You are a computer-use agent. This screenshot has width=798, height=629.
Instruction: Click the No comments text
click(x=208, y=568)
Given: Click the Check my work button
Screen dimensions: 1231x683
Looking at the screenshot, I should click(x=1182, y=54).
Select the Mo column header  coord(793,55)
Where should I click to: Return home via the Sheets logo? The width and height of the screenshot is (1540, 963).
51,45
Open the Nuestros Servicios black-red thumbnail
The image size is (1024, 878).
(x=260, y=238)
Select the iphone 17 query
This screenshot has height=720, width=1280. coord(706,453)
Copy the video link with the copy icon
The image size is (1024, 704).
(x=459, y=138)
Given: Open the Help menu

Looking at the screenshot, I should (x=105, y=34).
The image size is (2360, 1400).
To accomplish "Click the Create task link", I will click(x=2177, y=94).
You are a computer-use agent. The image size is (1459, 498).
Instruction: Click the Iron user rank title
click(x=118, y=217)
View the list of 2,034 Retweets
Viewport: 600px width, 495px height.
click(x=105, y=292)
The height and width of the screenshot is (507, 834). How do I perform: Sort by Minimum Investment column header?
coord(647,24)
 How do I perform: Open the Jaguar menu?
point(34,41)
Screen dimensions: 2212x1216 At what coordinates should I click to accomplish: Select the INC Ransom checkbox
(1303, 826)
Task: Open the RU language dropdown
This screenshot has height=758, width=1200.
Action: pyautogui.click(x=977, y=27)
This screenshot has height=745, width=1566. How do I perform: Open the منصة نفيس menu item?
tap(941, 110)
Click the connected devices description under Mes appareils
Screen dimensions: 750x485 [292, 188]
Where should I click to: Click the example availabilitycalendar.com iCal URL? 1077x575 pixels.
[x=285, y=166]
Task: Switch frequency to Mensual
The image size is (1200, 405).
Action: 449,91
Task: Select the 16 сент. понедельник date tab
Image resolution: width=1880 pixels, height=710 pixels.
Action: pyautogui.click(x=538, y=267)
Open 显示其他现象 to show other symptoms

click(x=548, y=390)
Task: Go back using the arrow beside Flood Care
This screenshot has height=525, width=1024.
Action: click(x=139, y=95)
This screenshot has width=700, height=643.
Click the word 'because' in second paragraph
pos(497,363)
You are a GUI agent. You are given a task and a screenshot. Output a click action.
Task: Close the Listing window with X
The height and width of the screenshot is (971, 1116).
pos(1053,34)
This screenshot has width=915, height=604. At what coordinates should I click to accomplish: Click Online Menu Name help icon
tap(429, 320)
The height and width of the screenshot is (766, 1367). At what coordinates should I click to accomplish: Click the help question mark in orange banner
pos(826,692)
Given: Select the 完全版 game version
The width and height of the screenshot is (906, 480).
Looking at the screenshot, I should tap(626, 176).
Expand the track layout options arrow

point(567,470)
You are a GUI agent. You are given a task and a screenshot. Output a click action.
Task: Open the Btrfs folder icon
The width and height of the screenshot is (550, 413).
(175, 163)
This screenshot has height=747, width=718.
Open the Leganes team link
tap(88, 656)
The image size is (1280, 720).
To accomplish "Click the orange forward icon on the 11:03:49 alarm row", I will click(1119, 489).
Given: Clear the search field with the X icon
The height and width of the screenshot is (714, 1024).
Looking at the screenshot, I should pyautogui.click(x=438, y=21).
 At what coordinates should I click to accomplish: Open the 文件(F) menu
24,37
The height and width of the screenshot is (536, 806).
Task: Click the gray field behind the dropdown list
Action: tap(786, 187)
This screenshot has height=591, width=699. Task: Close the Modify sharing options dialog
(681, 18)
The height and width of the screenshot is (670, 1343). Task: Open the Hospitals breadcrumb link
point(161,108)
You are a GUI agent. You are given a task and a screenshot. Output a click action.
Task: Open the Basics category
━━━━━━━━━━━━━━━━━━━━━━━━━━━━━━
Can you restate every record above word for word?

You are a computer-use agent. This screenshot has width=798, height=629.
Instruction: Click the No comments text
click(x=208, y=568)
Given: Click the Check my work button
Screen dimensions: 1231x683
Looking at the screenshot, I should click(x=1182, y=54).
Select the Mo column header  coord(793,55)
Where should I click to: Return home via the Sheets logo? The width and height of the screenshot is (1540, 963).
51,45
Open the Nuestros Servicios black-red thumbnail
The image size is (1024, 878).
(x=260, y=238)
Select the iphone 17 query
This screenshot has height=720, width=1280. coord(706,453)
Copy the video link with the copy icon
The image size is (1024, 704).
(x=459, y=138)
Given: Open the Help menu

Looking at the screenshot, I should (x=105, y=34).
The image size is (2360, 1400).
To accomplish "Click the Create task link", I will click(x=2177, y=94).
You are a computer-use agent. The image size is (1459, 498).
Instruction: Click the Iron user rank title
click(x=118, y=217)
View the list of 2,034 Retweets
Viewport: 600px width, 495px height.
click(x=105, y=292)
The height and width of the screenshot is (507, 834). How do I perform: Sort by Minimum Investment column header?
coord(647,24)
 How do I perform: Open the Jaguar menu?
point(34,41)
Screen dimensions: 2212x1216 At what coordinates should I click to accomplish: Select the INC Ransom checkbox
(1303, 826)
Task: Open the RU language dropdown
This screenshot has height=758, width=1200.
Action: pyautogui.click(x=977, y=27)
This screenshot has height=745, width=1566. How do I perform: Open the منصة نفيس menu item?
tap(941, 110)
Click the connected devices description under Mes appareils
Screen dimensions: 750x485 [292, 188]
Where should I click to: Click the example availabilitycalendar.com iCal URL? 1077x575 pixels.
[x=285, y=166]
Task: Switch frequency to Mensual
The image size is (1200, 405).
Action: 449,91
Task: Select the 16 сент. понедельник date tab
Image resolution: width=1880 pixels, height=710 pixels.
Action: pyautogui.click(x=538, y=267)
Open 显示其他现象 to show other symptoms

click(x=548, y=390)
Task: Go back using the arrow beside Flood Care
This screenshot has height=525, width=1024.
Action: click(x=139, y=95)
This screenshot has width=700, height=643.
Click the word 'because' in second paragraph
pos(497,363)
You are a GUI agent. You are given a task and a screenshot. Output a click action.
Task: Close the Listing window with X
The height and width of the screenshot is (971, 1116).
pos(1053,34)
This screenshot has width=915, height=604. At what coordinates should I click to accomplish: Click Online Menu Name help icon
tap(429, 320)
The height and width of the screenshot is (766, 1367). At what coordinates should I click to accomplish: Click the help question mark in orange banner
pos(826,692)
Given: Select the 完全版 game version
The width and height of the screenshot is (906, 480).
Looking at the screenshot, I should tap(626, 176).
Expand the track layout options arrow

point(567,470)
You are a GUI agent. You are given a task and a screenshot. Output a click action.
Task: Open the Btrfs folder icon
The width and height of the screenshot is (550, 413).
(175, 163)
This screenshot has height=747, width=718.
Open the Leganes team link
tap(88, 656)
The image size is (1280, 720).
To accomplish "Click the orange forward icon on the 11:03:49 alarm row", I will click(1119, 489).
Given: Clear the search field with the X icon
The height and width of the screenshot is (714, 1024).
Looking at the screenshot, I should pyautogui.click(x=438, y=21).
 At what coordinates should I click to accomplish: Open the 文件(F) menu
24,37
The height and width of the screenshot is (536, 806).
Task: Click the gray field behind the dropdown list
Action: tap(786, 187)
This screenshot has height=591, width=699. Task: Close the Modify sharing options dialog
(681, 18)
The height and width of the screenshot is (670, 1343). Task: Open the Hospitals breadcrumb link
point(161,108)
You are a GUI agent. You are given a task and a screenshot. Output a click action.
Task: Open the Basics category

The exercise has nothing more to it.